過去は、横隔膜を切開して胸膜外と後腹膜腔をがらんどうにしてアプローチしていました。
横隔膜の麻痺がおこったり、胸水がたまったり、呼吸機能の低下や低栄養に悩まされる症例もございました。
XLIF開創器の登場で横隔膜を袈裟斬りにせずとも、経横隔膜的に開創器をつっこむことで胸腰椎移行部にアプローチできるようになりました。
しかし、だいたい椎体置換することが多い場所です。
いかんせん術野が狭く、やりにくい。
お師匠さんにlateral extra-coelomic approachでいくといいよ、と教わり、実際に手術指導に来ていただき手ほどきいただきました。
術後管理がとても楽になった
いわゆるretropleural-retroperitonealアプローチです。
今日は
— とぜんな脊椎外科医@四つ葉スパインクリニック (@yotsuba_spine) August 31, 2021
Lateral extracoelomic (retropleural/retroperitoneal) approach
で胸腰椎移行部にアクセスしました。
無事に手術を終えることができ、師匠に感謝です。https://t.co/w4naCsGy1T
術者は患者さんのお腹側に立ち、肋骨を切除して、肋骨の裏側をツッペルなどでこするようにしながら、壁側胸膜を剥離していきます。
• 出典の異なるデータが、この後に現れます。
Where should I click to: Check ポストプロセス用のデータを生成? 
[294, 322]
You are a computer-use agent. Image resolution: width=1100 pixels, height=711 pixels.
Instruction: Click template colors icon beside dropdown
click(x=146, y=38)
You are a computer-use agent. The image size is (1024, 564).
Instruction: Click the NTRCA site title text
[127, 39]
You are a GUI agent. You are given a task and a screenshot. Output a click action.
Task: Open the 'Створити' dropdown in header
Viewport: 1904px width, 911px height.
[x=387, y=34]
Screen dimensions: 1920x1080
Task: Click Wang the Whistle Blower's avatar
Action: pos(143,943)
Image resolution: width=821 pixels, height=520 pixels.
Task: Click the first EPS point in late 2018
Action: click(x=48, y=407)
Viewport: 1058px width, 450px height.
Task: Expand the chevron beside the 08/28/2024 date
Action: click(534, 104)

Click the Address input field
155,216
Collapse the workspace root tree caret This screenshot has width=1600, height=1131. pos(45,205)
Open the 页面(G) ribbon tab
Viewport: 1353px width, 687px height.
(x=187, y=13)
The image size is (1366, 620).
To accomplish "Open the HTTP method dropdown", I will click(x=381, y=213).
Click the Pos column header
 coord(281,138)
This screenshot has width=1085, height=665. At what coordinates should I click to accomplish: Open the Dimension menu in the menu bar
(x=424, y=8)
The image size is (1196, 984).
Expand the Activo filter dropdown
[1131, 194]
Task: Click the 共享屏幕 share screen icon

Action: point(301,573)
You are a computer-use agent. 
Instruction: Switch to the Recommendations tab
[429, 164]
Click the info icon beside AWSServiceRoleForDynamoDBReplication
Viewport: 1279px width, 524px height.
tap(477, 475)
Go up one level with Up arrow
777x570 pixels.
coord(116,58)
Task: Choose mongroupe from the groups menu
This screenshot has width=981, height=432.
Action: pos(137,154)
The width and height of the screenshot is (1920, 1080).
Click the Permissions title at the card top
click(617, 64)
同時に腹横筋膜腹側裏から剥離して後腹膜腔を展開していきます。
横隔膜が肋骨や腰椎などに靭帯成分みたいな固い組織でくっついているので、凝固してメッチェンバームなどで切開、剥離すると、胸膜外腔と後腹膜腔がつながって大きなスペースができます。
あとはひろびろとしたスペースに開創器をかけて、椎体置換などを行います。
今回はT12の椎体置換とL1/2のOLIFを行いました。
術後3日目の胸部レントゲンでも胸水の貯留や横隔膜の麻痺ははっきりしません。
術後の創部痛はありますが、呼吸器症状なく経過しました。
本日のまとめ
lateral extra coelomic approach
retropleural-retroperitoneal approach
のおかげでは術後の管理が比較的楽になったように思えます。
に詳しいです。
The anatomical relationship of the diaphragm to the thoracolumbar junction during the minimally invasive lateral extracoelomic (retropleural/retroperitoneal) approachJ Neurosurg Spine 16:359–364, 2012
ぜひご参照されてみてください。
引き続き症例を積み重ねて、慎重にチェックしていきたいと思います。